Microbiota-driven antitumour immunity mediated by dendritic cell migration

Abstract

Gut microbiota influence the antitumour efficacy of immune checkpoint blockade^1,2,3,4,5,6, but the mechanisms of action have not been fully elucidated. Here, we show that a new strain of the bacterial genus Hominenteromicrobium (designated YB328) isolated from the faeces of patients who responded to programmed cell death 1 (PD-1) blockade augmented antitumour responses in mice. YB328 activated tumour-specific CD8⁺ T cells through the stimulation of CD103⁺CD11b⁻ conventional dendritic cells (cDCs), which, following exposure in the gut, migrated to the tumour microenvironment. Mice showed improved antitumour efficacy of PD-1 blockade when treated with faecal transplants from non-responder patients supplemented with YB238. This result suggests that YB328 could function in a dominant manner.
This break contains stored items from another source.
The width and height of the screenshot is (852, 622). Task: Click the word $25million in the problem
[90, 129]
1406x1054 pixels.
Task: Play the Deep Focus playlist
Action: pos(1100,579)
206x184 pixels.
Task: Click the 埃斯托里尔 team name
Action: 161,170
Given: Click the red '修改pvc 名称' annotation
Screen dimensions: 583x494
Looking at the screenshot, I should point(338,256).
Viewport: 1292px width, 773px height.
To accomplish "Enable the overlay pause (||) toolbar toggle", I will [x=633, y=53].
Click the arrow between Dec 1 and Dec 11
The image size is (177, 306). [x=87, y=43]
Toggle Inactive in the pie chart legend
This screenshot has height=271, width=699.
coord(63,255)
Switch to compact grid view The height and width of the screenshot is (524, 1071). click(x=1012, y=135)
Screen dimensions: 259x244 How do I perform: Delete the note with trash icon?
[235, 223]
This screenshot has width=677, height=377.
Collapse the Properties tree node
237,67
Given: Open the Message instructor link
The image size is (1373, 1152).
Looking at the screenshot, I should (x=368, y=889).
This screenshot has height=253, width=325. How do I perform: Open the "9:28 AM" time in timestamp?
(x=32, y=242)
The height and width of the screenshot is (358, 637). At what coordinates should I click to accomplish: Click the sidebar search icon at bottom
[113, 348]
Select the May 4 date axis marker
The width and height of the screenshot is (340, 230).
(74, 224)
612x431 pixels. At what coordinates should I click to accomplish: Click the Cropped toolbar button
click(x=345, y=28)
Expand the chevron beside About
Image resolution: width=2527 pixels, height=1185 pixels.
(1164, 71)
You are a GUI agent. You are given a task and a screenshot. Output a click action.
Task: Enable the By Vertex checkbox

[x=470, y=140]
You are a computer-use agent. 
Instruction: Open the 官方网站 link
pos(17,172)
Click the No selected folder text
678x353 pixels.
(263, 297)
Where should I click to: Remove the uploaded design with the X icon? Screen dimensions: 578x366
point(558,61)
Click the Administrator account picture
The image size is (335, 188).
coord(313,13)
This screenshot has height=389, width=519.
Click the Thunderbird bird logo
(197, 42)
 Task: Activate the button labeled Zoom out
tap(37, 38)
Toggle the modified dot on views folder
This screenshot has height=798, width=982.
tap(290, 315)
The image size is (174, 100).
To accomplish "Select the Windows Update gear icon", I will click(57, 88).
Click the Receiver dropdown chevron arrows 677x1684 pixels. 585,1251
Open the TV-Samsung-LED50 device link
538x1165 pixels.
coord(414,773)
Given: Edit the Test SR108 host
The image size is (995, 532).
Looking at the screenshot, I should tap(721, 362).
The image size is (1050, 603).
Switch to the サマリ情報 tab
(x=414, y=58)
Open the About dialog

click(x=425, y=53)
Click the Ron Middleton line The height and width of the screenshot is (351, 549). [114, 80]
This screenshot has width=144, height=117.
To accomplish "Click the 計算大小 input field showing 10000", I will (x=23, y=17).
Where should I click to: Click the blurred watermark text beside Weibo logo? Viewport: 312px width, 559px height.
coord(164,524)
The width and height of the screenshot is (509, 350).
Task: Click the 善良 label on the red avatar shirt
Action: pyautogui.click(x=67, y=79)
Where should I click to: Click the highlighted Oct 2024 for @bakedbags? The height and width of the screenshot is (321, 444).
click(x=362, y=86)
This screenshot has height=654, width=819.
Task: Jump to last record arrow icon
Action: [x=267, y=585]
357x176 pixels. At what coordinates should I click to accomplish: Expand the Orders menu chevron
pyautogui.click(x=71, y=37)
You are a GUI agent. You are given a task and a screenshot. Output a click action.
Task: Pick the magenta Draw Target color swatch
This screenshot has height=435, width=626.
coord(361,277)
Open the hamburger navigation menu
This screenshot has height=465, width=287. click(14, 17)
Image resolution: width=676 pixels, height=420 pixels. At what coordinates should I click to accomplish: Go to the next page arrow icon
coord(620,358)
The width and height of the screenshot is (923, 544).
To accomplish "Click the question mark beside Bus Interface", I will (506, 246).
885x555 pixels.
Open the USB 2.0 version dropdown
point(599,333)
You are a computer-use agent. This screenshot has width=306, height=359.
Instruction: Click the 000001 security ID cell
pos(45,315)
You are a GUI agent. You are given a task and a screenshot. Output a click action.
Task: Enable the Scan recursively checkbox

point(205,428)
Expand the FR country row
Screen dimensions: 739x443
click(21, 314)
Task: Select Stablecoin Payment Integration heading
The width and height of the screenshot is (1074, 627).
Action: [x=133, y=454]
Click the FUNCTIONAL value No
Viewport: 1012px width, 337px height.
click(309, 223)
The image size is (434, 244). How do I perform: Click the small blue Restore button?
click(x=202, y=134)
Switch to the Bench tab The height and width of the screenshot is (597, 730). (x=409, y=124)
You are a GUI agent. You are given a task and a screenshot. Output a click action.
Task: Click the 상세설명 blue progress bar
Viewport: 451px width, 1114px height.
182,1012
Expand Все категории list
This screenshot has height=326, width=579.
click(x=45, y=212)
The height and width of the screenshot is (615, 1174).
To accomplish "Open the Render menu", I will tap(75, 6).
YB328-activated CD103⁺CD11b⁻ cDCs showed prolonged engagement with tumour-specific CD8⁺ T cells and promoted PD-1 expression in these cells. Moreover, YB238-augmented antitumour efficacy of PD-1 blockade treatment was observed in multiple mouse models of cancer. Patients with elevated YB328 abundance had increased infiltration of CD103⁺CD11b⁻ cDCs in tumours and had a favourable response to PD-1 blockade therapy in various cancer types. We propose that gut microbiota enhance antitumour immunity by accelerating the maturation and migration of CD103⁺CD11b⁻ cDCs to increase the number of CD8⁺ T cells that respond to diverse tumour antigens.